The book The Stranger by Albert Camus reveals a new perspective that adds to the concept of existentialism. It is completely different then I <3 Huckabies simply because in the movie the main character is searching for the meaning of life or any meaning in his life at all, unlike the main character Mathew in The Stranger. Many search out the answer to the mysteries of the world so they can better understand the colplexity of life. Usually, from personal experience, I have concluded that it is easier for people to reach out after tradgedies have drastically effected them. Yet Mathew lacks any shock or sorrow when he lears of the death of his mother.
I wonder why Camus decided to begin the book this way, the first paragraph bluntly stating that she was deceased. His delayed reastion of not knowing what day it even happened .

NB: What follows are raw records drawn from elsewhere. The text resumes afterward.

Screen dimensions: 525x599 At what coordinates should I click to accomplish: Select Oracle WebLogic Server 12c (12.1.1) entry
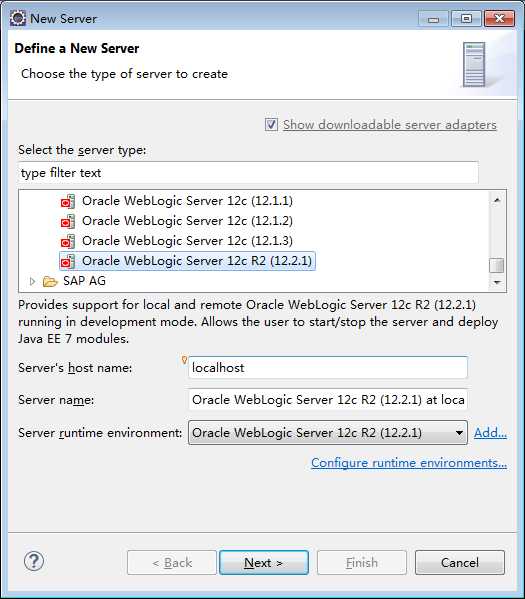click(x=187, y=201)
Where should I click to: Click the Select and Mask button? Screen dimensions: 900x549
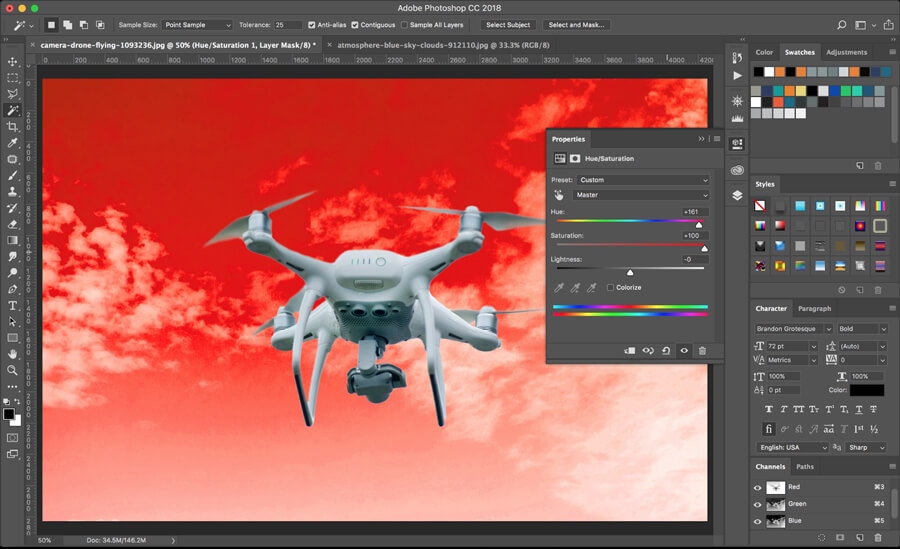coord(578,24)
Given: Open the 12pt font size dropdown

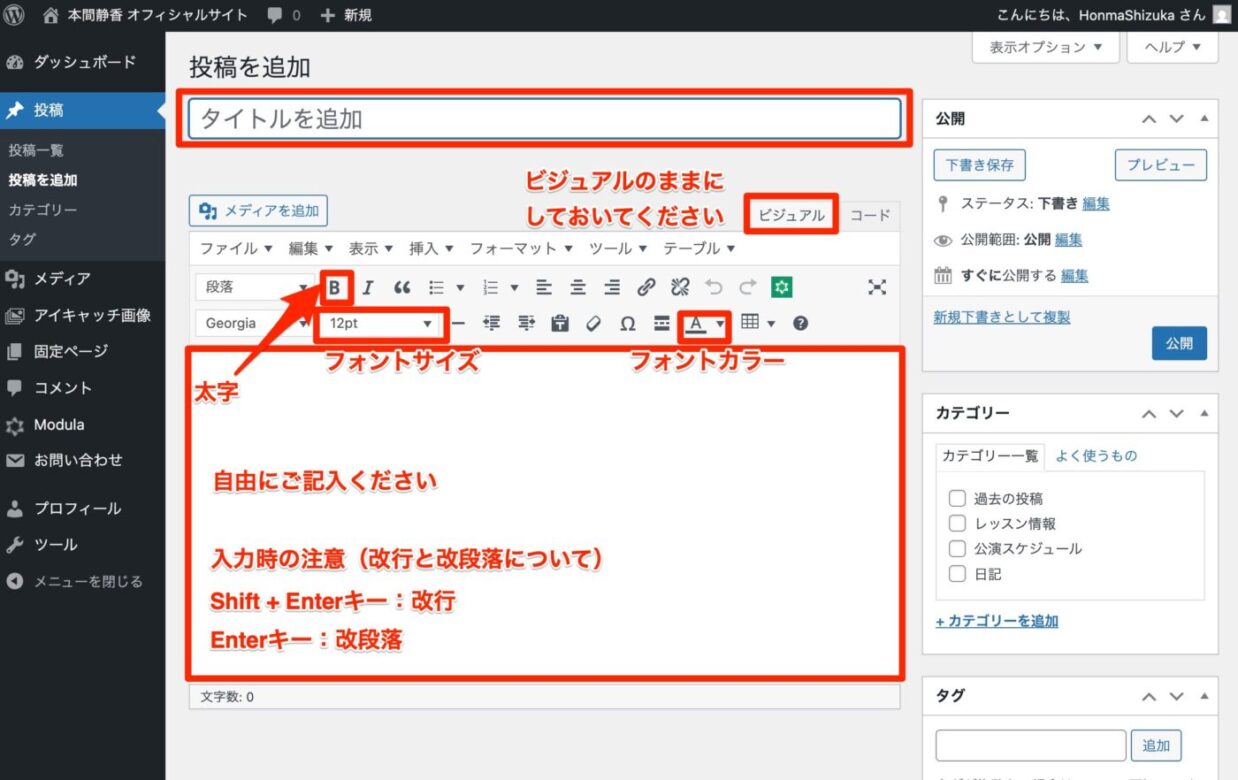Looking at the screenshot, I should coord(381,324).
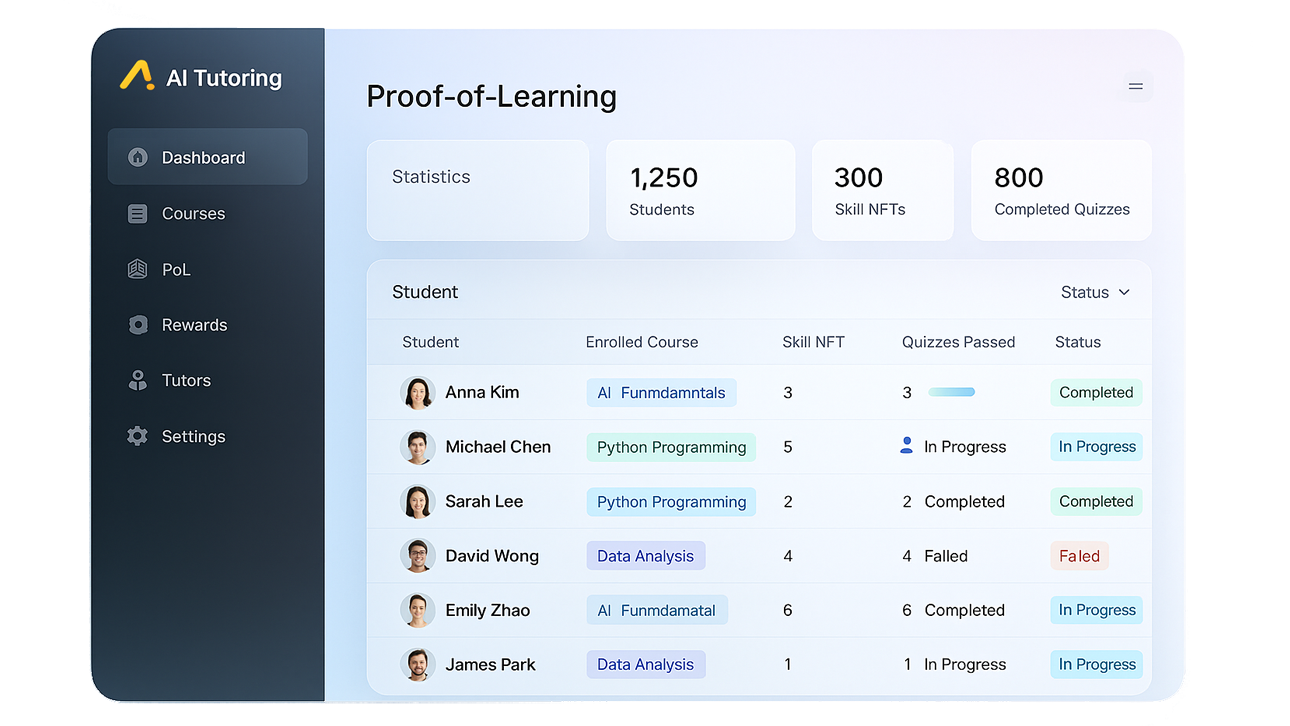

The chapter goes into discussing how he wasn't really with her in the end being that she lived in a home a town away. So it wasn't as surprising to read the last sentance of the second chapter:
"It occurred to me that one more Sunday was over, that Maman was buried now, that I was going back to work, and that, really, nothing had changed."
This statment makes me wonder about his relationship with his mother when he was younger and how it changed when he grew up. Even though she wasn't a significent presence in his life when he was a man, didn't they have some kind of loving relationship before that would lead him to have a little grief of loss. Orignially I figured he come o acceptance with the fact that she was gone, but for him to not go through any of the typical emotions first is odd. He is truly different frm any other character I have read about in a book, and because of that it is much harder to relate to him, something I enjoy most about nmy favoriute books.
Yet it also gives him a sort of obscurity that makes me think deeper into how he apriaches life differently then I do.